Alexius Meinong von Handschuchsheim (/de/; 17 July 1853 – 27 November 1920) was an Austrian philosopher, a realist known for his unique ontology and theory of objects. He also made contributions to philosophy of mind and theory of value.

==Life==
Alexius Meinong's father was officer Anton von Meinong (1799–1870), who was granted the hereditary title of Ritter in 1851 and reached the rank of Major General in 1858 before retiring in 1859.

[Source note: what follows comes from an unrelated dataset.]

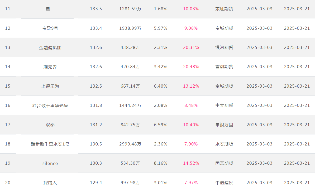Click the 2999.48万 equity value
Screen dimensions: 315x191
pos(130,144)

From 1868 to 1870, Meinong studied at the Akademisches Gymnasium, Vienna. In 1870, he entered the University of Vienna law school where he was drawn to Carl Menger's lectures on economics. In summer 1874, he earned a doctorate in history by writing a thesis on Arnold of Brescia. It was during the winter term (1874–1875) that he began to focus on history and philosophy. Meinong became a pupil of Franz Brentano, who was then a recent addition to the philosophical faculty. Meinong would later claim that his mentor did not directly influence his shift into philosophy, though he did acknowledge that during that time Brentano may have helped him improve his progress in philosophy. Meinong studied under Brentano with Edmund Husserl, who would also become a notable and influential philosopher. Both their works exhibited parallel developments, particularly from 1891 to 1904. Both are recognized for their respective contribution to philosophical research.

In 1882, Meinong became a professor at the University of Graz and was later promoted as chair of its philosophy department. During his tenure, he founded the Graz Psychological Institute (Grazer Psychologische Institut; founded in 1894) and the Graz School of experimental psychology. Meinong supervised the doctorates of Christian von Ehrenfels (founder of Gestalt psychology), Fritz Heider (founder of attribution theory), Adalbert Meingast, Alois Höfler, Stephan Witasek, and Anton Oelzelt-Newin.

==Work==
===Ontology===

Meinong wrote two early essays on David Hume, the first dealing with his theory of abstraction, the second with his theory of relations, and was relatively strongly influenced by British empiricism. He is most noted, however, for his edited book Theory of Objects (full title: Investigations in Theory of Objects and Psychology, Untersuchungen zur Gegenstandstheorie und Psychologie, 1904), which grew out of his work on intentionality and his belief in the possibility of intending nonexistent objects. Whatever can be the intentional inexistence of a mental act, Meinong calls an "object."

His theory of objects, now known as "Meinongian object theory," is based around the purported empirical observation that it is possible to think about something, such as a golden mountain, even though that object does not exist. Since we can refer to such things, they must have some sort of being. Meinong thus distinguishes the "being" of a thing, in virtue of which it may be an object of thought, from a thing's "existence", which is the substantive ontological status ascribed to—for example—horses but not to unicorns. Meinong called such nonexistent objects "homeless"; others have nicknamed their place of residence "Meinong's jungle" because of their great number and exotic nature.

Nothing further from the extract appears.